Mr. Daviault-Ford joined BioMatera in 2003. Graduated from Laval University in Microbiology, he has participated actively in the development of BioMatera processes, from the initial research to the scale-up of processes for industrial production. Before joining BioMatera, Mr Daviault-Ford has worked in research and development in brewing sciences and has participated in the launching of numerous local breweries. Having a strong understanding of BioMatera's processes and combining skills in communication and project management, Mr Daviault-Ford has led the company's scientific activities for the past three years.

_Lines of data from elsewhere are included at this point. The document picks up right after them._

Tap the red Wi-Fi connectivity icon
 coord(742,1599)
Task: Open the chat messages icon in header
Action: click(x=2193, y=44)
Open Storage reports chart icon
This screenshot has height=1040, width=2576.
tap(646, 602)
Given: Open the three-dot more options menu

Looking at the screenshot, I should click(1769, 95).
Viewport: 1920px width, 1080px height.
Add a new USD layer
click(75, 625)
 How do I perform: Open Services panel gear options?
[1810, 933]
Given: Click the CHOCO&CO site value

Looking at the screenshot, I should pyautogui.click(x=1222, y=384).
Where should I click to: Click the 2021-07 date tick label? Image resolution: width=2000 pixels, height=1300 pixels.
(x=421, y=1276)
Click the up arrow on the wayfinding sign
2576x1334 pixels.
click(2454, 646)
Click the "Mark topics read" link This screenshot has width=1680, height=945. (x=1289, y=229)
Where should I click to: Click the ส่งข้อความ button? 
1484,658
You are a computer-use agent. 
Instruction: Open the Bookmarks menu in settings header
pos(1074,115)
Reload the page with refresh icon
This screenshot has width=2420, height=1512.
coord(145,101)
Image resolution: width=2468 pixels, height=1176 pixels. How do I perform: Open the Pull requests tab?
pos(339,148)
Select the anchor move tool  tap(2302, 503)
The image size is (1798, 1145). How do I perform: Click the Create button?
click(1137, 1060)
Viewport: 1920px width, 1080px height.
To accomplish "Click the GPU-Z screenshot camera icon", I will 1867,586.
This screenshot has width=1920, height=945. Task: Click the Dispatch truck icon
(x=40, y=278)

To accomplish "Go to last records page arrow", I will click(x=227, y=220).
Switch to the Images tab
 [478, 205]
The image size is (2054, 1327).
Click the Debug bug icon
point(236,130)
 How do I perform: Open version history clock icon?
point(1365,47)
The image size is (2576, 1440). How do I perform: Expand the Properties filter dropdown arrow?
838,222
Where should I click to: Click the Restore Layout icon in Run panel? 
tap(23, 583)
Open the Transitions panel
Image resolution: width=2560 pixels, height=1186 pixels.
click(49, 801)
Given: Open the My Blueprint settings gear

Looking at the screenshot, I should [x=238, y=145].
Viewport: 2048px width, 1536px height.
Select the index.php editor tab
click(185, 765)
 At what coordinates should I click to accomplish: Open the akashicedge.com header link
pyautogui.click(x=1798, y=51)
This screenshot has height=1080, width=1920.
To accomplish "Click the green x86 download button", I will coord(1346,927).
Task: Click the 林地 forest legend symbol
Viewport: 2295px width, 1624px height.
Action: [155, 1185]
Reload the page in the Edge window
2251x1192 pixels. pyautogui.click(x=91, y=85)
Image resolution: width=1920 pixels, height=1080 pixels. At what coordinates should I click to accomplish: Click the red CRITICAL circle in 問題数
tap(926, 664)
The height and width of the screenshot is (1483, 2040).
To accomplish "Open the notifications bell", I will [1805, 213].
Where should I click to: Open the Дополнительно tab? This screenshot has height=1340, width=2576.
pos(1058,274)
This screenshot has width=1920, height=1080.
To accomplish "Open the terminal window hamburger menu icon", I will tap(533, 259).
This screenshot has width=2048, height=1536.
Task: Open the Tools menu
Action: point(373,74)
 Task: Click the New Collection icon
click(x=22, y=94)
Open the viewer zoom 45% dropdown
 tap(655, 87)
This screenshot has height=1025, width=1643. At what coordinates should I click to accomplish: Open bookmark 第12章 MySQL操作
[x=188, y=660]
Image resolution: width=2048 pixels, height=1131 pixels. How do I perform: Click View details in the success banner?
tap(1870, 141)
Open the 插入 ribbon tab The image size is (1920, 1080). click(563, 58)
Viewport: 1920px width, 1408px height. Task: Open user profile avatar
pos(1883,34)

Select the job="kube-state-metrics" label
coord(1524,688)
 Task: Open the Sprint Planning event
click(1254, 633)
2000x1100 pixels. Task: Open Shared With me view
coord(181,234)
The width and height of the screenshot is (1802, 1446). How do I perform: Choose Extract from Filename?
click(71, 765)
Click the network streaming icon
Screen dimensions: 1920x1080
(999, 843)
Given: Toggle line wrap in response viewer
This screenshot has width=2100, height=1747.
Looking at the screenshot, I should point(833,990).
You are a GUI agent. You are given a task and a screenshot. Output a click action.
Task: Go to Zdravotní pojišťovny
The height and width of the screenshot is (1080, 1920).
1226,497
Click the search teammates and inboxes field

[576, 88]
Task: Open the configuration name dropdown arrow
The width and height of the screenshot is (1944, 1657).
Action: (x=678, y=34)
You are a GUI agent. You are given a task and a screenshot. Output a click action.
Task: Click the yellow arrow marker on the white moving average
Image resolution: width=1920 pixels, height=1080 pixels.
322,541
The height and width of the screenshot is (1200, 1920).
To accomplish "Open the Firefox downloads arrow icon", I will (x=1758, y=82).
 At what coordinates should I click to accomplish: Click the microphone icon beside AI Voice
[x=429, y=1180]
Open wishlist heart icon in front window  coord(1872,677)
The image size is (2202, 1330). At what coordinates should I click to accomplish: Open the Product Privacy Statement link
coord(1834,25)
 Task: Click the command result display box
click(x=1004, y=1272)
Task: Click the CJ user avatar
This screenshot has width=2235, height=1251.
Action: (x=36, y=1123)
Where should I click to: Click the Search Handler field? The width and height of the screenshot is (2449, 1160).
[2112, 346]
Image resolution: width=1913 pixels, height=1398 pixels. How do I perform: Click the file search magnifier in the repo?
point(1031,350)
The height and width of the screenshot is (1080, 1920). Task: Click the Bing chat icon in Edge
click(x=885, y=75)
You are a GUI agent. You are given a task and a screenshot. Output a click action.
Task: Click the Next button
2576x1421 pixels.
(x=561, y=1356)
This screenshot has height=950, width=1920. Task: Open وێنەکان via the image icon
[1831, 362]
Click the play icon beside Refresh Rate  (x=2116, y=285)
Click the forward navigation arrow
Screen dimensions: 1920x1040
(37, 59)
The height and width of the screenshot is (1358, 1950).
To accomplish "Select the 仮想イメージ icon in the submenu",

Mr Hoël's career spans over twenty years in the financial sector including working for GE Capital and most recently as an entrepreneur. In 2006, he restructured, refinanced and managed for the next 3 years a junior mining exploration company. He has experience in developing businesses through regional and global sales, innovative marketing strategies and the structure of management.
Ms. Annie Aubin joined BioMatera in September 2000 as controller. Ms. Aubin was appointed as Interim Chief Financial Officer on August 7, 2008. Ms. Aubin obtained a Bachelors Degree in Business Management from the Université du Québec in Hull (Gatineau, Québec) in 1991. Mrs Aubin worked for an accounting firm from 1993 to 1995 before working as an independent accountant for several companies from 1996 to 2000.
Other than Mr. Hoel, who is a resident in Ontario, and Mr. Lafaille, who resides in Belgium, the above individuals are residents of Quebec.
The Transaction is conditional upon, among other things: receiving all necessary regulatory and third party approvals and authorizations, the closing of the Private Placement, receipt of an independent valuation of BioMatera if required by the Exchange, receipt and satisfaction by Way Ventures of audited annual financial statements of BioMatera, approval by each of the board of directors of BioMatera and Way Ventures, approval by the shareholders of BioMatera and Way Ventures, if necessary, confirmation of no material adverse change having occurred for either entity prior to close, the completion of a definitive agreement setting forth the terms and conditions for the closing of the Transaction, the completion of due diligence satisfactory to each party, obtaining any third party consents necessary, the entering into of satisfactory employment agreements with senior management personnel of the Resulting Issuer, satisfaction of Way Ventures and Biomatera with the terms and amounts of "key-person" life insurance policies on senior management personnel; and receipt by the Exchange of a satisfactory Sponsor Report, if required.
Completion of the transaction is subject to a number of conditions, including but not limited to, Exchange acceptance. There can be no assurance that the transaction will be completed as proposed or at all.
Investors are cautioned that, except as disclosed in the management information circular or filing statement to be prepared in connection with the transaction, any information released or received with respect to the transaction may not be accurate or complete and should not be relied upon. Trading in the securities of a capital pool company should be considered highly speculative.
The TSX Venture Exchange Inc. has in no way passed upon the merits of the proposed transaction and has neither approved nor disapproved the contents of this press release.